MANAUS, BRAZIL (CUP) –This ain’t no monkey business. Although tourists love taking a boat ride to the monkey rehab facility, it isn’t profit that drives the Amazon Ecopark Jungle Lodge’s Monkey Forest.
“Our main goal is that they reproduce and form new groups to populate this area,” explains tour guide Anselmo Oliveira.
The park is across the Negro River from Manaus, the capital of the northwestern Brazilian state of Amazonas. While a monkey rehab centre doesn’t generally deal with the same problems as a human rehab centre might, more than 300 monkeys have lived at Monkey Forest in the past 17 years.
“We want to rehabilitate endangered species of monkeys that have been raised in captivity, and provide a suitable habitat for them so they can reintegrate into the wild,” Anselmo said.
Since most of them were raised in captivity, though, some picked up the nasty habits of their previous owners.
“I’ve seen it many times where, if a female visitor is wearing a skirt, the male monkeys will go over and lift it up to look underneath,” Anselmo said, adding that others will throw food and serving dishes during feeding time.
Manners are one thing, but other monkeys show up with health problems that are the result of mistreatment while living as pets.

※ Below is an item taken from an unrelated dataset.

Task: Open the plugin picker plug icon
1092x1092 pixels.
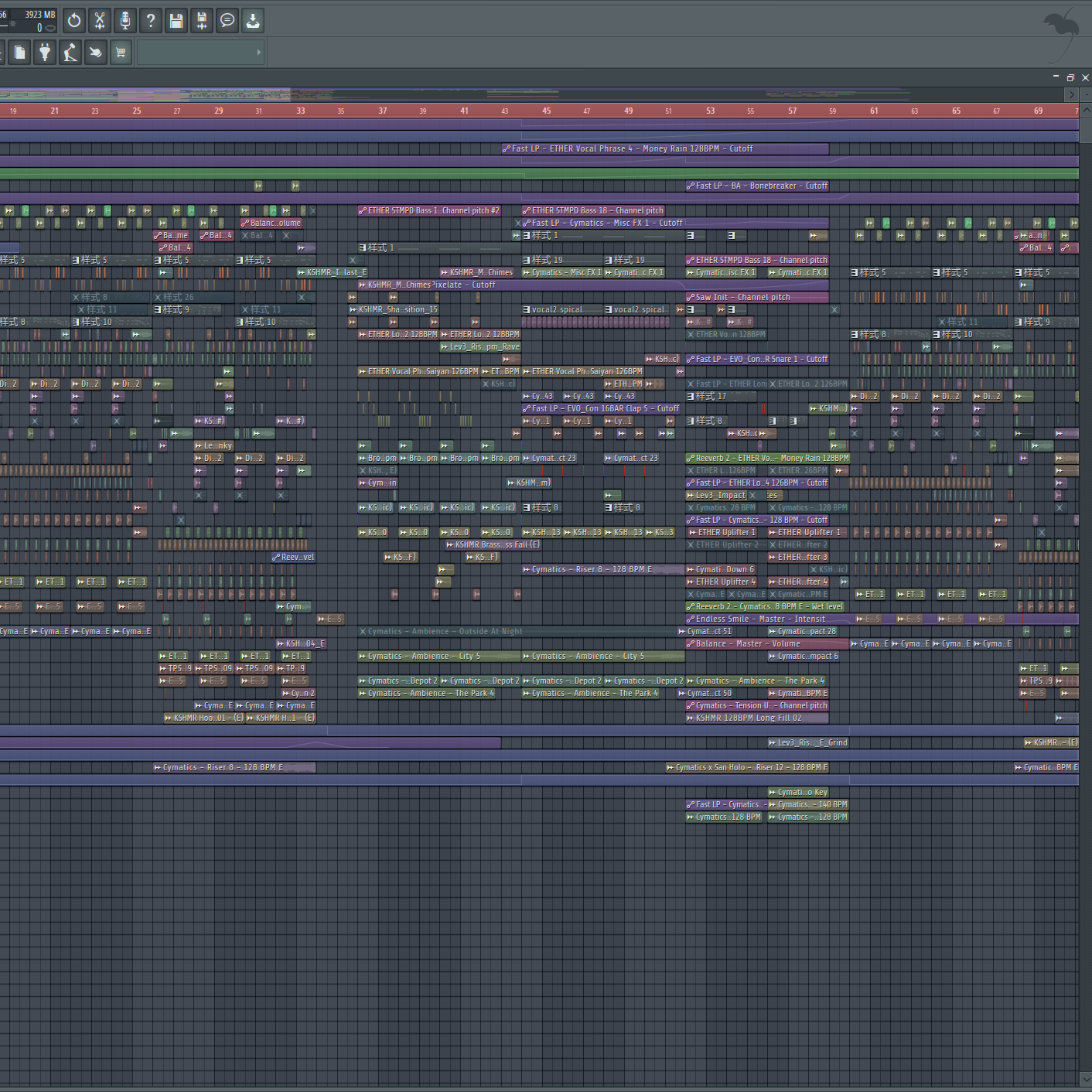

“Sometimes when people have monkeys at home, they forget that they are wild,” Anselmo said. “People give them the wrong kind of food that will destroy their intestinal tract, like Coke or candy or beer. They should only give them natural things – fruits like bananas or oranges, but not alcoholic drinks or cigarettes.’
Of the 36 monkeys that currently live at Monkey Forest, one of them was castrated by his owner. Ecopark, as well as other similar projects in the area, receive monkeys from the Brazilian Institute of the Environment (IBAMA), a national environmental protection agency.
“Sometimes what people will do is simply take the monkey somewhere in the jungle and release it, but we know that that monkey will not survive because he’s not adapted to the forest,” Anselmo said. “This is why centres like this exist – so that the monkeys have a chance to relearn how to cope with the forest and then they can be released.”
A handful of hotels in the area use the monkeys more for entertainment purposes and allow them to mingle with guests. Monkey Forest is isolated from the Ecopark Lodge, providing a sort of transition point between living with humans and a natural environment.
The tourism generated by the monkeys also plays a rather pivotal role in the centre’s survival since much of its funding comes from visitor donations.
Anselmo estimates that it costs a little more than $1,000 per year per monkey to pay for staff, food and veterinarian visits, only part of which comes out of Ecopark’s own budget.
Currently there is only one dominant male in the group, but as the younger males grow up, they will form their own smaller groups and head off into the woods, completing their time at the centre. Since dominant males cannot coexist, the social evolution of the groups is a necessary part of the rehabilitation process.
Even though the visitors and staff would miss them, Anselmo insists the day when the centre might become empty isn’t one that he dreads. “I’m going to be very glad for them if they achieve their goal,” he said.